Students in a new Bowdoin art class, Site-Specifics: Production of Socially Engaged Media, have created a series of videos that explore people’s past, present and potential future relationships with the Androscoggin River. The 178-mile river flows between Brunswick and Topsham, and was once so polluted that it helped inspire the Clean Water Act.

The students will show their videos at Fort Andross in Brunswick on March 10, from 6 p.m. to 7 p.m. The event, Reading the River: Video Installations in Fort Andross, is free and open to the public. Visitors can enter through two doors, either the Cumberland Self-Storage door or the one under the sign for Cabot Mil Antiques. The show will be on the opposite side of the mill from Frontier cafe.

Using projection mapping software, students will project videos onto stairwells, inside storage units and onto windows, all of which will be experienced by participants as they traverse the property. Students in the advanced dance class, Modern III, will lead participants from installation to installation, activating the spaces in between with gestures and movements that respond to the architecture and proximity to the river.

The course is taught by visiting artist Erin Colleen Johnson.

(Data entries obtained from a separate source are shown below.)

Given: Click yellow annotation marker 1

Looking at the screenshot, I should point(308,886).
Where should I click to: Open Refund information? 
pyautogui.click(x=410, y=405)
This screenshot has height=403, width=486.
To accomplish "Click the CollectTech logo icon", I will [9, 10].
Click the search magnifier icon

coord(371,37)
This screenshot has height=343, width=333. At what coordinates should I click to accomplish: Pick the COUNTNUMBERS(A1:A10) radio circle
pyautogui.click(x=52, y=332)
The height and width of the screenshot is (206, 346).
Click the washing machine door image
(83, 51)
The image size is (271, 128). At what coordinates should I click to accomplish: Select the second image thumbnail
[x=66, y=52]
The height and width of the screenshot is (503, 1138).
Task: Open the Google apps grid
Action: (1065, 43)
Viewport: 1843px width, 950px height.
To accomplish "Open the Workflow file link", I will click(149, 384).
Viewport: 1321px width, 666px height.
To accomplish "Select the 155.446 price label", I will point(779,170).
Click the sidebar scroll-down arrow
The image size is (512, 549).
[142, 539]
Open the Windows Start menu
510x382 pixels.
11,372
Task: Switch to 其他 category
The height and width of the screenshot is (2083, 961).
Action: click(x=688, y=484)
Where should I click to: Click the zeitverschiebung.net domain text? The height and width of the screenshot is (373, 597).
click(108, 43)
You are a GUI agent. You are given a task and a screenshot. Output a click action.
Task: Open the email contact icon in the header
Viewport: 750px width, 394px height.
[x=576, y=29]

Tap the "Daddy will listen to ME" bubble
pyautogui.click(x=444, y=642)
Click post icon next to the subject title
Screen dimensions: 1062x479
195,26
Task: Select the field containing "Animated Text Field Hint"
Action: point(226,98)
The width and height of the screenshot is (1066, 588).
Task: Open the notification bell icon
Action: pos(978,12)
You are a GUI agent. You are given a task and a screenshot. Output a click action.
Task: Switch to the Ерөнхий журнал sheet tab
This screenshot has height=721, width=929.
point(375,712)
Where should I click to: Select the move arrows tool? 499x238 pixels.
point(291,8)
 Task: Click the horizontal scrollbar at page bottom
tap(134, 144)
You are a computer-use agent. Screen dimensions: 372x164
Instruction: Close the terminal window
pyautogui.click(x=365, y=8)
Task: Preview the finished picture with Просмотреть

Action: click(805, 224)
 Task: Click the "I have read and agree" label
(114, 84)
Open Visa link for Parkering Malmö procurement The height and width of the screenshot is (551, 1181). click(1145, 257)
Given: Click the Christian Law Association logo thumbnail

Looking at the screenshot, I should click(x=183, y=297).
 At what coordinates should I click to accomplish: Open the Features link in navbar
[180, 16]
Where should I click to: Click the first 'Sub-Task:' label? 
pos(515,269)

Last semester, she taught another new course for Bowdoin, Introduction to Digital Media.

Over the last few weeks, Site-Specifics students have met with a range of guest speakers from environmental historians to tribal historic preservation officers. Building on insight and knowledge from these sessions, students then met with fifth graders from Harriet Beecher Stowe Elementary School. The young students performed movements, answered questions, drew pictures and told stories relating to the Androscoggin River, creating lines of inquiry for the college students to explore.

By producing site-specific videos, sound projects and new media artworks, students in the video art class are gaining an understanding of how digital media technologies can serve as tools for creative cultural practice, Johnson explained. Site-visits, meetings with community experts, and collaboration with local organizations contribute to the development of works that can be distributed and displayed through mobile devices, projection, installation and online platforms. Students develop technical skills in camerawork, lighting, audio recording and editing, and are introduced to video and sound artists whose works investigate race, class, gender, sexuality, labor and environmental politics.